Most practices have done no preparation for Brexit because they have rightly concluded that leaving the EU will make no difference to them, says Paul Finch

Establishment bodies and individuals, including the Archbishop of Canterbury, the BBC, the Bar Council, the CBI and an alphabetical list of similar sorts, have spent the past three years claiming Brexit will ruin us. The same sort of people said we would be ruined if we joined the Euro. They said we would have mass unemployment if we voted the ‘wrong way’ in the referendum. They said Boris Johnson would be unable to sign a new exit deal with the EU, or that he was deliberately avoiding do so.

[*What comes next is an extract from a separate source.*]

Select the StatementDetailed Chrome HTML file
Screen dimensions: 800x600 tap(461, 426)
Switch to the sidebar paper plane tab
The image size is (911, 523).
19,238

The RIBA, never backward into jumping on to an ailing band-wagon, has been droning on about what a terrible disaster Brexit will be, how the UK (they mean London) can only survive as a world-class design hub if we can import better educated overseas architects to prop up practices apparently dependent on inward migration and student interns.

Portland Place seems unreflective about why practices like overseas staff so much, given the huge increase in the number of UK schools of architecture in recent years, and the apparent desire on the part of young people to join the worst-paid of the design professions. Why isn’t the education system over which it presides producing the numbers of architects we need? RIBA also seems to be coming rather late to the party with the announcement that next month, it will launch a ‘Resilience Tool Kit’, providing Brexit business guidance to members.

Oh well, better late than never, especially given new president Alan Jones’ claim that ‘Continued political and economic uncertainty has put architects in a state of limbo, making it very difficult for practices to plan for the future. It is clear the UK needs urgent clarity on Brexit, and how it will affect access to talent, the ability to trade and its impact on development.’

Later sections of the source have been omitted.